Don't let this man interview you!

Don't let this man interview you!

The first interview with the hiring manager in November went very well as we went through the job description line by line and discussed all my applicable talents.  I was even assured through out the holiday season that they would get back in touch for a second interview.  When I finally met them again, the line of questioning had changed.  The hiring manager and his baby-faced colleague were more interested in my technical skills than anything I’d have to offer from a marketing strategy standpoint.  This didn’t set off any alarms right away since I’m nothing if not versatile and I definitely enjoy the actual implementation aspects of campaign execution. 

However, the meeting grew even more tangential as the manager inexplicably name dropped “Mr. Trump” and a project they were working on and how revenues were projected to be in the $40mm range.  At the time, I thought it was merely tacky but rationalized that he might have wanted to prove to a potential hire that they were in fact, on the up and up.  As the interview wrapped up, they reassured me that I had renewed their interest and I’d hear back soon.

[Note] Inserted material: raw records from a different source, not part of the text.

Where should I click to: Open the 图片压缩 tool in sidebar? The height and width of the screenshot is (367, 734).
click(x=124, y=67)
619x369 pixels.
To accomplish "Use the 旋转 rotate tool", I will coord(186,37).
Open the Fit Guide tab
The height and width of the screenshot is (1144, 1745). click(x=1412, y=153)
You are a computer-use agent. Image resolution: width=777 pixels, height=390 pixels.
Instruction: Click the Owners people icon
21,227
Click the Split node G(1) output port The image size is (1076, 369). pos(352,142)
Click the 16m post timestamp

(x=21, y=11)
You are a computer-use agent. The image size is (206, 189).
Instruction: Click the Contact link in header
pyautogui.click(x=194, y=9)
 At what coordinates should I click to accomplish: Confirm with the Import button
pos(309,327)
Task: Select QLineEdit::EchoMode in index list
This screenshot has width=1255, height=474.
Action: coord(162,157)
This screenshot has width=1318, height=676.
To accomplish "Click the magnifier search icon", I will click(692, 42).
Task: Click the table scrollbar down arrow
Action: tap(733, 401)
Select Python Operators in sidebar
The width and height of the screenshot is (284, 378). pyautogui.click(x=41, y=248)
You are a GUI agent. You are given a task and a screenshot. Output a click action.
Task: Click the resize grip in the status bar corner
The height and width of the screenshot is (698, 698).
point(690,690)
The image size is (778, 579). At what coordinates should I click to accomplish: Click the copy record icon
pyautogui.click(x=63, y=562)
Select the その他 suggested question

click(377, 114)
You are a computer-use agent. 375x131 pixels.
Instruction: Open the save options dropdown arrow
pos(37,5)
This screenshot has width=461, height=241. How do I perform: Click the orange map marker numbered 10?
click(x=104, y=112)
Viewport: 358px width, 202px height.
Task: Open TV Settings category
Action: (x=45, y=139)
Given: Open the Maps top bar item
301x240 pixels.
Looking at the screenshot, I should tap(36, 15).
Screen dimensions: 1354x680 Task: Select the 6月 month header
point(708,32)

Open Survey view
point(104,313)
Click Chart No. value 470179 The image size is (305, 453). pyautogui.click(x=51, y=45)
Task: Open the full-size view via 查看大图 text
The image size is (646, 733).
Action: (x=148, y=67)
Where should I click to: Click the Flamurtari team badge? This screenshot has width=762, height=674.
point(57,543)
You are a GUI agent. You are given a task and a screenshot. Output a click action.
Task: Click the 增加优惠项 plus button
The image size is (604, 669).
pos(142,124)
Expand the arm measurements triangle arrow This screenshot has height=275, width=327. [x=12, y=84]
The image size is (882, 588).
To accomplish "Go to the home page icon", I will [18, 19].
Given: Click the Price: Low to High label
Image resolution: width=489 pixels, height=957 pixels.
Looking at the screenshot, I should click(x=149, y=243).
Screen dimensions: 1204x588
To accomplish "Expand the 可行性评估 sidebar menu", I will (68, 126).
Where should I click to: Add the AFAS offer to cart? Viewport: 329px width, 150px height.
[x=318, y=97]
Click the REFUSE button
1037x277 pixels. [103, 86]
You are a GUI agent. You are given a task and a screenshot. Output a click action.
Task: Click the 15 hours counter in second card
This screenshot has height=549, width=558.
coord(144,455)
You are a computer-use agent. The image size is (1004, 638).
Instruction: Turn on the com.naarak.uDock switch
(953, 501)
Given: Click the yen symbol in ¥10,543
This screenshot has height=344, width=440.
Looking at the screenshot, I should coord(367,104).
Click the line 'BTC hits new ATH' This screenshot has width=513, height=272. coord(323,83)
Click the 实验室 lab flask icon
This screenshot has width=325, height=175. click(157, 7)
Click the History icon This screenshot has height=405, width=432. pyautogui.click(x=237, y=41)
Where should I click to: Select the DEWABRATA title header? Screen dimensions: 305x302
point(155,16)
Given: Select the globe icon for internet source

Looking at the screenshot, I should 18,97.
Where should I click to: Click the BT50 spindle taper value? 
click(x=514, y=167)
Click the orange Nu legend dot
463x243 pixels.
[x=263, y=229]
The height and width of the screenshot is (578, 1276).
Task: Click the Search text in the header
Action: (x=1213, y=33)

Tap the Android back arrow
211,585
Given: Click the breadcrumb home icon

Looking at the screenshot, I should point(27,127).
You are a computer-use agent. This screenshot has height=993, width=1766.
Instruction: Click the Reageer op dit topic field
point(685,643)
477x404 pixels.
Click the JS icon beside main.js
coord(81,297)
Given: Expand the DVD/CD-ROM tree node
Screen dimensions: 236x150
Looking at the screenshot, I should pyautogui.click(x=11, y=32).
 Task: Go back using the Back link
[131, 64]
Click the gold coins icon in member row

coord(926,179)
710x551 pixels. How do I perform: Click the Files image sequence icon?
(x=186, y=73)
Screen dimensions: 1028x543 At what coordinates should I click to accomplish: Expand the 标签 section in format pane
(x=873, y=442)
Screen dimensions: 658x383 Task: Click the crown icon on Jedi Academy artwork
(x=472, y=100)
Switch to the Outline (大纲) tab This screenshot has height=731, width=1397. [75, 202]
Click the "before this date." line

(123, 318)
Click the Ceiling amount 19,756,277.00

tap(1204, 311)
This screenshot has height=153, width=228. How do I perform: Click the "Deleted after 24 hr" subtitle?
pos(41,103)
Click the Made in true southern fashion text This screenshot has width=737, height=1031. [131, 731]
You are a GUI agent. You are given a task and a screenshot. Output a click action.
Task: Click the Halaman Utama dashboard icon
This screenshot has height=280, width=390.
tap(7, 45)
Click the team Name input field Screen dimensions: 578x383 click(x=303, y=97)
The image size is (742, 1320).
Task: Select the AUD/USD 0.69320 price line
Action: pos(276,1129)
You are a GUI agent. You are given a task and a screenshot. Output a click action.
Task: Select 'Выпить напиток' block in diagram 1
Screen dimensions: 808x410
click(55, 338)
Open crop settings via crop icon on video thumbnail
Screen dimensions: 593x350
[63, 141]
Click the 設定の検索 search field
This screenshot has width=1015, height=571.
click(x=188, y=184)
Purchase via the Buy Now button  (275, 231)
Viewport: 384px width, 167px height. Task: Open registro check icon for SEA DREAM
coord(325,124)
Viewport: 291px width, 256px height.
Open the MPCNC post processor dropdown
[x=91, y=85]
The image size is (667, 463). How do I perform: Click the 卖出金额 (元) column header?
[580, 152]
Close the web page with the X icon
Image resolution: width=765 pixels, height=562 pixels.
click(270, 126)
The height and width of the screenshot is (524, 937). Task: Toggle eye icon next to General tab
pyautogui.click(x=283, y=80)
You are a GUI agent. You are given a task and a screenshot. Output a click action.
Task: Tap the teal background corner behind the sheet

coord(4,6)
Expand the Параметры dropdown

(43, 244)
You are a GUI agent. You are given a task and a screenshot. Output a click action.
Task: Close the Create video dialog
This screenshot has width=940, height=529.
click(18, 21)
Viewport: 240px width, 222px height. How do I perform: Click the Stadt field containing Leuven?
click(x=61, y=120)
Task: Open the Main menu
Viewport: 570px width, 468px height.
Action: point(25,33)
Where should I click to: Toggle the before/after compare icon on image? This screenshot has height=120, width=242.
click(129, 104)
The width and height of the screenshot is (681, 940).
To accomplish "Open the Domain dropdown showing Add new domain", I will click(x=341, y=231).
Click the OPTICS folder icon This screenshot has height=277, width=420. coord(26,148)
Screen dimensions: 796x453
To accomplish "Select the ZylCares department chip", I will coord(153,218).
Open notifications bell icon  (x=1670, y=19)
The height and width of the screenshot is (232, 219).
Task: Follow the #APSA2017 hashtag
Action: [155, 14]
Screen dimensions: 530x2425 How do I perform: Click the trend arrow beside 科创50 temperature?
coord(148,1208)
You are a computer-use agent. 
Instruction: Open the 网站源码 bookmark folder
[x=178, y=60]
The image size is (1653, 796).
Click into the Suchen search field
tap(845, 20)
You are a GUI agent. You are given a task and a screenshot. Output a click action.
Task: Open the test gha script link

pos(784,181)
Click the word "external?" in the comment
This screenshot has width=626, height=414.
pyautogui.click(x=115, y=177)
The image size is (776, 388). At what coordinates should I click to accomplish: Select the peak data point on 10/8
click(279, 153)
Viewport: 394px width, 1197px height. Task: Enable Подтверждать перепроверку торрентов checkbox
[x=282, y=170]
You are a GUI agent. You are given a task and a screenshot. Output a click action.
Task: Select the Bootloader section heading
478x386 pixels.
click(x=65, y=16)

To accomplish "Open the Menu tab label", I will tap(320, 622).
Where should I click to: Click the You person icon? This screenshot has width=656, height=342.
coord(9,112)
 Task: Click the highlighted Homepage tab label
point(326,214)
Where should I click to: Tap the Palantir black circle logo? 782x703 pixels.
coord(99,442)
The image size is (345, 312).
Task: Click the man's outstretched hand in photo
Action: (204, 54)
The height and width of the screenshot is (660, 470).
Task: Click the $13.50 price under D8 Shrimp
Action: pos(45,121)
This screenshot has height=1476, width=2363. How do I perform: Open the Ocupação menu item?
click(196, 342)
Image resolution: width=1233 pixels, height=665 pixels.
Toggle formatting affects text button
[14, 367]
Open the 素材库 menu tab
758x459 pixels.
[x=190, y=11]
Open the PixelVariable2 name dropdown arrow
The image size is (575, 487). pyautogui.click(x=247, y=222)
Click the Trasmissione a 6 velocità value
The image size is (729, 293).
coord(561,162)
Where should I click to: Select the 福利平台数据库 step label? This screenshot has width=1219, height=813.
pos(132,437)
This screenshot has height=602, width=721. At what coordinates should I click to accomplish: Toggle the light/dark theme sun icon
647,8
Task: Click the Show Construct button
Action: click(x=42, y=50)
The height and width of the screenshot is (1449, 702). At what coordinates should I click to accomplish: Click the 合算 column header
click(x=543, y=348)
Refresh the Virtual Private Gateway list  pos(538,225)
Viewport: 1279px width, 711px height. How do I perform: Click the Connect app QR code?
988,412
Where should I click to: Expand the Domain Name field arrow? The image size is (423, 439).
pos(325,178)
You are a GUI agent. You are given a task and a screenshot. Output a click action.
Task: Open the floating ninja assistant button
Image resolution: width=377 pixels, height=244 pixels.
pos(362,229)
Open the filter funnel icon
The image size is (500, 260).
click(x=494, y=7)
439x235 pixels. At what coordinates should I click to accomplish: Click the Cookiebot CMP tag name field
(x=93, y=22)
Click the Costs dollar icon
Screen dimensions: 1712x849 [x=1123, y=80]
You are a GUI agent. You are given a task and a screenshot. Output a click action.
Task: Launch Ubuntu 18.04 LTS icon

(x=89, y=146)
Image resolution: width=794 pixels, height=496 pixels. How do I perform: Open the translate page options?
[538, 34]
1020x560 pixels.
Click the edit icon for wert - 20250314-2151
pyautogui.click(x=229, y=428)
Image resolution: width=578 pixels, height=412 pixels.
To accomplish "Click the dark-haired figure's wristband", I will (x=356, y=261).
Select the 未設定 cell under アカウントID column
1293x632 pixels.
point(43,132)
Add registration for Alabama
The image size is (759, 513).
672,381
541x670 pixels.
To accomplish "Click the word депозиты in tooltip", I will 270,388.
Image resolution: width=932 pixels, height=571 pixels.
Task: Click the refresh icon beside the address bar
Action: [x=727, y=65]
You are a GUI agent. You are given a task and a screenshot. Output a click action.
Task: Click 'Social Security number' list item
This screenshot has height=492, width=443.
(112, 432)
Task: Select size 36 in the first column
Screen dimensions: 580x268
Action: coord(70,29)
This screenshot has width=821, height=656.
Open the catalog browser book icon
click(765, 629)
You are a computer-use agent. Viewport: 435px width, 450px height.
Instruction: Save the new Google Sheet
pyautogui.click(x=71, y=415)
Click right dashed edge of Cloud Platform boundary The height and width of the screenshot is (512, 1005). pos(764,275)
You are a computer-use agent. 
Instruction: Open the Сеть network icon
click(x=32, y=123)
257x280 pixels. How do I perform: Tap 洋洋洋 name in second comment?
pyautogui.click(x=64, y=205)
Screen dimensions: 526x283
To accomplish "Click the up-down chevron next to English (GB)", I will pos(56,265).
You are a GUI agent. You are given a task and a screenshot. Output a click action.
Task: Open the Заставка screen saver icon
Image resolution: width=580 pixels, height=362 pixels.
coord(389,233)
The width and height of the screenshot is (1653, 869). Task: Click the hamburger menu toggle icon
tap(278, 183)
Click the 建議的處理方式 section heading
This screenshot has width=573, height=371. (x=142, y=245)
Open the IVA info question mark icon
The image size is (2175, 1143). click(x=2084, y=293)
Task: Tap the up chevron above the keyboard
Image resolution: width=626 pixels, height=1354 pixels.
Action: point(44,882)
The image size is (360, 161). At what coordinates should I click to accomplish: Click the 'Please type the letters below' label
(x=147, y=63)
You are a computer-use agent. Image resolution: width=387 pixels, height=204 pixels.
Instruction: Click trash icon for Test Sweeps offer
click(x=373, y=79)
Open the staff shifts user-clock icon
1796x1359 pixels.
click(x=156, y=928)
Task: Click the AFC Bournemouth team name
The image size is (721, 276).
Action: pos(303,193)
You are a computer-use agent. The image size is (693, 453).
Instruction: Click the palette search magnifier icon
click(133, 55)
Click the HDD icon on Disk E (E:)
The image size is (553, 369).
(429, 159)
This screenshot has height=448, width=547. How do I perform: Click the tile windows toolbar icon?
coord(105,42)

Sure enough the next day, I was contacted for references and asked if I might be interested in a contracting position since that would be a unique opportunity for both parties to “try before they buy.”  The original job deception, excuse me, description was rendered a complete work of fiction since they found time to re-org since our last meeting! Not wanting to rule anything out in this economy, I reluctantly said I was open to it even though my own interest had all but waned.  The hourly consulting fee they offered was a full 25% less than my asking rate which they were fully aware of in November!  When I said that was an unacceptable offer, I was assured that there would be “employee stock options” at which point I made a mental note to buy a new phone because the model I was on didn’t have a mute button which was sorely needed to muffle my laughter!  I lived through the 90s and I know how the employee stock option story line ends!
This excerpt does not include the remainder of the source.